FARC funding squeeze driving attacks on oil and mining-minister

(Reuters) – Colombia’s FARC rebels have stepped up extortion and attacks on the oil and mining industries to finance their war as changes to the way the government distributes industry royalties have cut into the group’s revenues, the energy minister said on Monday.

More than a decade-long offensive by U.S.-backed troops has squeezed the fund-raising of the Revolutionary Armed Forces of Colombia, pushing them deeper into inhospitable jungle and making it harder to raise cash from the drug trade.

Now, the FARC has switched from attacking the oil and mining industries for mostly political gain and instead hits corporate installations to sow fear and bring in money from extortion, the minister, Mauricio Cardenas, told local Caracol Radio.

He said the government would continue to secure the infrastructure of Colombia’s oil and mining industries, which last year attracted the bulk of more than $13 billion in foreign direct investment.

The royalties reform – a constitutional amendment approved last year – aims to spread billions of dollars from oil and mining more evenly to regional governments and prevent corrupt officials passing money to insurgent groups and crime gangs.

“The guerrillas are now in a very difficult situation, they ran out of funding sources, and can no longer maintain ties to narco-traffickers. So they want to return to the practice of extorting oil companies,” Cardenas said.

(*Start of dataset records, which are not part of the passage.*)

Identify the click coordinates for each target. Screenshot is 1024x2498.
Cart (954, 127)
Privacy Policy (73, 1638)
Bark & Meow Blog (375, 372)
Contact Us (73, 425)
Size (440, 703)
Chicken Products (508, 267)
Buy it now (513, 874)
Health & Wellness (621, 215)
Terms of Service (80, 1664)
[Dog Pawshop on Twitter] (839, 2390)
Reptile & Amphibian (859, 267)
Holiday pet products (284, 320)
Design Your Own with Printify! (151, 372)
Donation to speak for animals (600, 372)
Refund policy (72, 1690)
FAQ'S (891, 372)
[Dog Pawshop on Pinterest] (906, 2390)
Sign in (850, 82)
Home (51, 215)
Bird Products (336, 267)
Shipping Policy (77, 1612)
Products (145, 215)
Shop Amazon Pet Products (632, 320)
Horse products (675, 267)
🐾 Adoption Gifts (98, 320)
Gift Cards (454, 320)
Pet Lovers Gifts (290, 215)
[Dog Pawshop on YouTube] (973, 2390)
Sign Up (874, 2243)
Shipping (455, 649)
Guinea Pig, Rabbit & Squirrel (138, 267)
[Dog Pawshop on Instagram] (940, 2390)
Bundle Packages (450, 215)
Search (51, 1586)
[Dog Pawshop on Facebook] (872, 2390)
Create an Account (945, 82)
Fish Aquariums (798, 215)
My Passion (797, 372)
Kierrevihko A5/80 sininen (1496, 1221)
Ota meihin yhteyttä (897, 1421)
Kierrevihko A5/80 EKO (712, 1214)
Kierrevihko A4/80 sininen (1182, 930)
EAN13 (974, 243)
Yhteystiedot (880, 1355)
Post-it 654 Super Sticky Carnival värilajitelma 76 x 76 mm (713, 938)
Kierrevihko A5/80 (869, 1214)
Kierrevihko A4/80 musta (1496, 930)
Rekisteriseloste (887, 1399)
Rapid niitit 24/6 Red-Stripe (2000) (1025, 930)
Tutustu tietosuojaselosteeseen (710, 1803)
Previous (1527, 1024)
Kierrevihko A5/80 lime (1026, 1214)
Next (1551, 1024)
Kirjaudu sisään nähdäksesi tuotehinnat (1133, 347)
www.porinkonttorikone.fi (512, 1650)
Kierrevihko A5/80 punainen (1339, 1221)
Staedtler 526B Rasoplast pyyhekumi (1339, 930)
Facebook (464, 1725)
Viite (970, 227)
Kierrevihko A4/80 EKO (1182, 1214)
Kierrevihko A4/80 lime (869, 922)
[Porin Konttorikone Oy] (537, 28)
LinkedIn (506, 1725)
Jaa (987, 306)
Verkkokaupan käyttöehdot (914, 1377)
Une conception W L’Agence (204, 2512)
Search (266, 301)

The FARC, Latin America’s oldest insurgency, has doubled its attacks on oil and mining infrastructure in the last couple of years, with more than 40 bombings already in 2012.

Last week the FARC killed five contracters working for state-owned Ecopetrol in the southern Putumayo province.

Cardenas urged companies to reject extortion demands and reiterated the government’s stance that any “foreign company engaged in this practice would be expelled from the country.”

Colombia is Latin America’s fourth-biggest crude producer and the world’s fourth-largest coal exporter.